The yearly report is published by NARAL Pro-Choice America and NARAL Pro-Choice America Foundation and offers individual letter grades on the status of women’s reproductive rights for all 50 states.

According to the report, which outlines reproductive health-related legislation in each state, Ohio law subjects women seeking abortion services to biased-counseling requirements, mandatory delays and prohibits certain state employees and organizations receiving state funds from counseling or referring women for abortion services.

In addition to noting Ohio’s “Choose Life” license-plate program and certain insurance coverage restrictions for abortions, the report states that as many as 91 percent of Ohio counties have no abortion clinic and blasted the state as engaging in targeted regulation of abortion providers or TRAP.

“Ohio subjects abortion providers to burdensome restrictions not applied to other medical professionals,” the report reads.

Kellie Copeland, NARAL Pro-Choice Ohio executive director, said the state’s grade was expected.

“Unfortunately, Ohio has consistently scored an ‘F’ rating in the annual ‘Who Decides?’ ranking,” she said.

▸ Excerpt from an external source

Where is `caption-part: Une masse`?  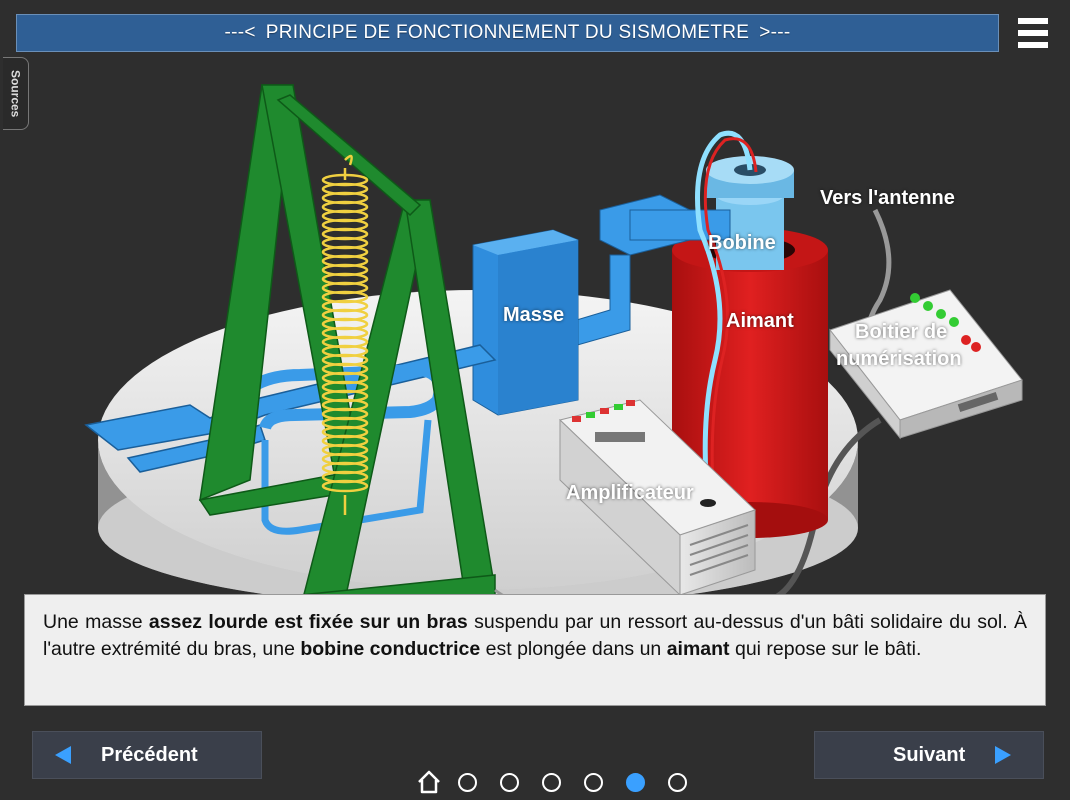 caption-part: Une masse is located at coordinates (96, 622).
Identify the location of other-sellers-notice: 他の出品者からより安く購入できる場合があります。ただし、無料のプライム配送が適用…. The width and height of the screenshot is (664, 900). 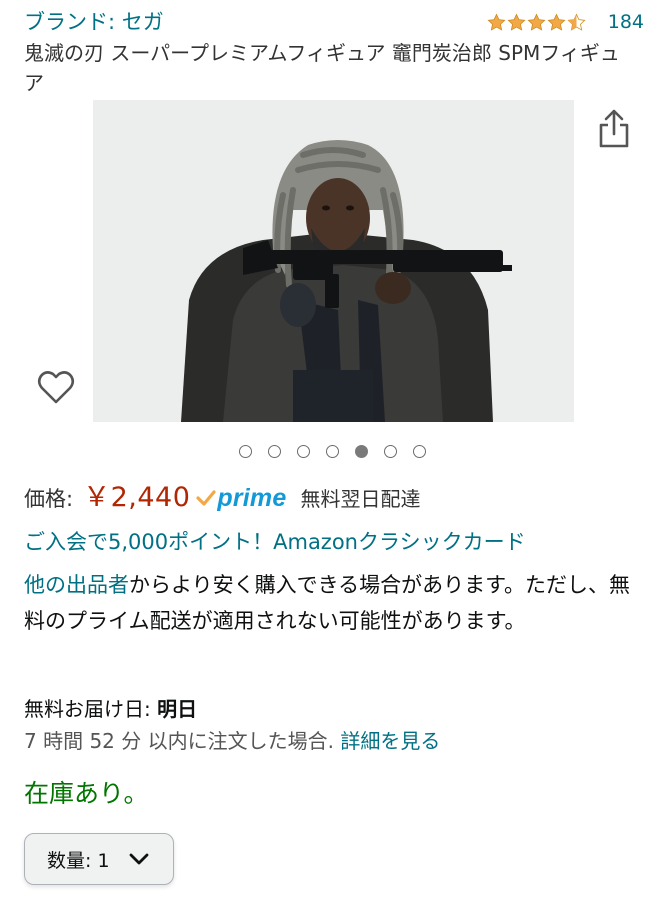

“Because of Gov. (John) Kasich’s regulatory witch hunt against abortion providers, Ohio has gone from 14 to eight abortion providers, making abortion unnecessarily difficult to obtain.”

The report references Ohio’s abortion refusal clause that permits certain individuals and hospitals to refuse to provide abortion services and notes that the state directly funds and refers women to crisis pregnancy centers that promote childbirth.

“Abortion is a safe, legal and needed medical procedure,” Copeland said. “We are working toward the day when women are able to access abortion without political interference.”

At the end of the last legislative session, Copeland praised the 47-40 vote that stopped the widely-debated, reintroduced ‘Heartbeat Bill’ from getting to the governor’s desk.

The proposal, House Bill 258, along with its companion measure Senate Bill 297, sought to generally prohibit an abortion after the point of the unborn having a detectable heartbeat.

“Sadly, we know that defeat of this legislation is not the end of the threat to women’s health,” Copeland said. “Anti-choice forces already have more restrictions on access to reproductive health care ready for introduction when the legislature returns.”

In contrast to NARAL Pro-Choice Ohio, Faith2Action, a North Royalton, Ohio-based, pro-life organization, lobbied intensely for the bill’s passage.

With the measure’s defeat, Faith2Action President Janet Porter called on state Republicans to “either protect babies or stop calling themselves ‘pro-life.’”

Indiana, Kentucky, Michigan, Virginia, Pennsylvania, Tennessee and Texas are included in the states that received an “F” in the “Who Decides?” report.

As a whole, the U.S. averaged a “D.”

“This year’s report comes as anti-choice politicians take control of both chambers in Congress, multiple state legislatures, and governors’ mansions across the country,” NARAL officials wrote in a statement.

“However, pro-choice measures enacted in states increased from 16 in 2013 to 22 in 2014. Conversely, the number of anti-choice laws fell from 52 enacted in 2013 to 27 in 2014.”

Ilyse Hogue, NARAL Pro-Choice America president, said the report “exposes the politicians across the country who don’t trust women to make decisions about our bodies and our lives.”

“At a time where polls show the majority of Americans support legal access to abortion, this report shows that federal legislators in our nation’s capital are continuing to prioritize a rollback of women’s rights while states have begun to stem the tide of anti-choice laws that riled voters in 2014,” she said.

“Politicians in Congress and state legislatures who further hostile attacks on women, including limiting access to abortion, contraception, and to reproductive-health care facilities, will find themselves losing support as voters get behind leaders who want to make progress as a nation.”

While this year’s “F” recipients tied last year’s record high, Hogue said her organization is encouraged by the expansion of reproductive freedom indicated in the report.

“We think this is what the American people want and what the future holds,” she said.